I recently watched Passing Strange, a film by Spike Lee of the final performance of the eponymous Broadway show in 2008. It comes across more like a rock concept album than a traditional musical, written and narrated by musician Stew about a young black man’s journey of self-discovery in the late 1970s. The plot is so tightly woven into the music that it’s hard to pick out songs that stand alone but the Act 1 climax Keys/It’s Alright is amazing – it has this big, classic sound and I love when it gives way from the conversational, circular preamble to the massive, long-tail Hey Jude-type finish, I’ve listened to it so many times. The penultimate song, Passing Phase, showcases lead actor Daniel Breaker’s incredible voice as it harmonises with Stew’s and the music just sounds so big and warm and fulsome. If you enjoy stuff like Pink Floyd’s The Wall or 2112 by Rush then you can absolutely handle this.

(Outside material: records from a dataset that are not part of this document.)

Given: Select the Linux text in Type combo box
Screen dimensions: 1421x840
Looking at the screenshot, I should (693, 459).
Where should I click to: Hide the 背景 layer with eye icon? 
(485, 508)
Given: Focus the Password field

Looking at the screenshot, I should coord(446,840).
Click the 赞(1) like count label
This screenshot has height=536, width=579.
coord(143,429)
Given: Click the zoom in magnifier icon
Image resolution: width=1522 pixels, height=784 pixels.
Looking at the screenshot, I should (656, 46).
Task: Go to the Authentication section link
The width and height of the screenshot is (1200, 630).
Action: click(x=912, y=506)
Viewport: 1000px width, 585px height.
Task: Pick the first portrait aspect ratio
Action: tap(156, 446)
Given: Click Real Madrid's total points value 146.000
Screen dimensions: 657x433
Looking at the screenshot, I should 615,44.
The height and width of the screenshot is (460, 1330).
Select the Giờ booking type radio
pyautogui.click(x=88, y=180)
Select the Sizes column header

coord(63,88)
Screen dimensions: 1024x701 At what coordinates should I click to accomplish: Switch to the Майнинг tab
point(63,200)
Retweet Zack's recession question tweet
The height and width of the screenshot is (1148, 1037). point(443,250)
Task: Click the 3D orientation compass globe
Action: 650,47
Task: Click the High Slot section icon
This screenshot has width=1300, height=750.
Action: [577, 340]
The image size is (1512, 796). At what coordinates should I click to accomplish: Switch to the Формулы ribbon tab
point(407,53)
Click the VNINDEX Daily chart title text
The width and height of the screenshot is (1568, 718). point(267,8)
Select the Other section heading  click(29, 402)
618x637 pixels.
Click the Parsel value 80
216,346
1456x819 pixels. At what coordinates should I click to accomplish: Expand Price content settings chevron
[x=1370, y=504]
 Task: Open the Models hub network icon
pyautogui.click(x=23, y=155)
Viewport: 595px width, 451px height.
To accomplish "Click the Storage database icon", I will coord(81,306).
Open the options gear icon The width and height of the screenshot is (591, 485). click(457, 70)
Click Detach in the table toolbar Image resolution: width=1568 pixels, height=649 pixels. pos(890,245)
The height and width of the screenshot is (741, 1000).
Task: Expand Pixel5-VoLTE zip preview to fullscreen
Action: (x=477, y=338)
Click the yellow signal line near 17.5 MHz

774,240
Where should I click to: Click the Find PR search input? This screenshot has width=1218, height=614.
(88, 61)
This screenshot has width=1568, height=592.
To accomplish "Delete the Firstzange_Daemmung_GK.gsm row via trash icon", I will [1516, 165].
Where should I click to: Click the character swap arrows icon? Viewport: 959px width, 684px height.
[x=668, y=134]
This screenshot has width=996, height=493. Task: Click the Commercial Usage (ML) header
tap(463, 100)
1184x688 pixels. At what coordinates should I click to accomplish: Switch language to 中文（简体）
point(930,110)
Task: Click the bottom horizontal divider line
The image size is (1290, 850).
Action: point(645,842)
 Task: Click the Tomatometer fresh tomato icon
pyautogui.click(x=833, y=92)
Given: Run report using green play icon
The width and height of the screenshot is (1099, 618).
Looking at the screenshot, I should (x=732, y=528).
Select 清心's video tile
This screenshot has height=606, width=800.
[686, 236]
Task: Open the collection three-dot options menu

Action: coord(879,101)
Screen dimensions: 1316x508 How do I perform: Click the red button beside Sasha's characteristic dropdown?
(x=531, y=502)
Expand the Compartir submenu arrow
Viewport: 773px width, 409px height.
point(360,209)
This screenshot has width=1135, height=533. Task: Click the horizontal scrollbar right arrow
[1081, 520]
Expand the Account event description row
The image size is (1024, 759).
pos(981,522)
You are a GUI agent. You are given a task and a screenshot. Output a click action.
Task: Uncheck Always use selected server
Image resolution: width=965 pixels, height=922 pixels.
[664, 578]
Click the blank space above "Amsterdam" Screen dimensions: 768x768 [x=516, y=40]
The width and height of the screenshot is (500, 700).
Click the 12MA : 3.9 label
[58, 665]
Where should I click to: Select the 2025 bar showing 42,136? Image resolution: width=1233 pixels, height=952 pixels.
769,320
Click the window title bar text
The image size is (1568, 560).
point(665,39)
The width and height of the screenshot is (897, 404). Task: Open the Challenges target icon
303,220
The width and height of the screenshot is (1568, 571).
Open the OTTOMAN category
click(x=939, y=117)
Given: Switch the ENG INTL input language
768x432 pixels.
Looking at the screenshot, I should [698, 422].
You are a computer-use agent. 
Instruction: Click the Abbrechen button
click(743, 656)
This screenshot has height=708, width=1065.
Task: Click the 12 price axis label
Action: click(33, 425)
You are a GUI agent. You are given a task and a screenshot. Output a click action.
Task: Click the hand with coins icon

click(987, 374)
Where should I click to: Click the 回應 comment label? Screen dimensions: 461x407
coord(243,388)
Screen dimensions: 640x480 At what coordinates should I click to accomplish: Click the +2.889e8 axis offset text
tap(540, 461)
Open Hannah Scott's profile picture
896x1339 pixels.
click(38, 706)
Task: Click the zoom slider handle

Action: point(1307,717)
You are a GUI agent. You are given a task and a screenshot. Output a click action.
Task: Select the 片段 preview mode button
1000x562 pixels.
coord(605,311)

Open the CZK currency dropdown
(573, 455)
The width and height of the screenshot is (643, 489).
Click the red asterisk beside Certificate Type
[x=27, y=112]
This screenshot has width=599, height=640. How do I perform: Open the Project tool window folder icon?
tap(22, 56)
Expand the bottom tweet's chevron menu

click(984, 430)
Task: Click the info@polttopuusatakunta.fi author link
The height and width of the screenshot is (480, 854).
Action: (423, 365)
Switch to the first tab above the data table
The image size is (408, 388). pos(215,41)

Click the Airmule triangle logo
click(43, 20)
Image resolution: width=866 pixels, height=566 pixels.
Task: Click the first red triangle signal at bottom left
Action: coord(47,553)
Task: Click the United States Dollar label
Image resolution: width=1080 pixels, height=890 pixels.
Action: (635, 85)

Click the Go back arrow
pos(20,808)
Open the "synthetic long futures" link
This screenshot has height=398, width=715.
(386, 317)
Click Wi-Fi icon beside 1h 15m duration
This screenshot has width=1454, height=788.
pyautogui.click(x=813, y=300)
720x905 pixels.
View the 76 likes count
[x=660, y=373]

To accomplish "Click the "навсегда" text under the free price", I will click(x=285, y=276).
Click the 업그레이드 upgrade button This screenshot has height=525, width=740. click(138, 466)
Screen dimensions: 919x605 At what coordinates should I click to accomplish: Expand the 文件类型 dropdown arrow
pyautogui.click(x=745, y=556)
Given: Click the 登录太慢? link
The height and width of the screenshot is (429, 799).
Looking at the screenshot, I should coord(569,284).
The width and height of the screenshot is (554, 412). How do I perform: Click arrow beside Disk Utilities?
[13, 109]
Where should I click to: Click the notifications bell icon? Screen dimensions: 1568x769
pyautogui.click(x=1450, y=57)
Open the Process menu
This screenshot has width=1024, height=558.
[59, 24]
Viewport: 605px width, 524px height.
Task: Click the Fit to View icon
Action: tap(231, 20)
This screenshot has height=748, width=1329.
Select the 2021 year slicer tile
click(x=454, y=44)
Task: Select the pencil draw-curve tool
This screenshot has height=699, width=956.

Quality Seconds, by Orbital. If you’ve ever been like “what does it sound like inside Laura’s brain?” this song pretty much covers it.

Orinocco Flow by Enya. Hear me out, this song is like being serenaded by a friendly cloud, it’s what raindrops put on their sexy playlists, it’s a whale leaping triumphantly into the air in music form, and I was smacked about the head yesterday with the need to dance passionately around the lounge to it like I was in the final scene of a masterfully bittersweet TV series about an unlikeable yet disconcertingly compelling female lead, and let me tell you, Ghost was not impressed, but then I cupped his face and looked into his eyes and sang “sail away sail away sail away” and I think he understood.

Next time: Oh yeah I tried making ice cream again and it was still terrible, and I’m starting to get a bit stressed out by this honestly! Does anyone out there have a really really good recipe for vegan vanilla ice cream?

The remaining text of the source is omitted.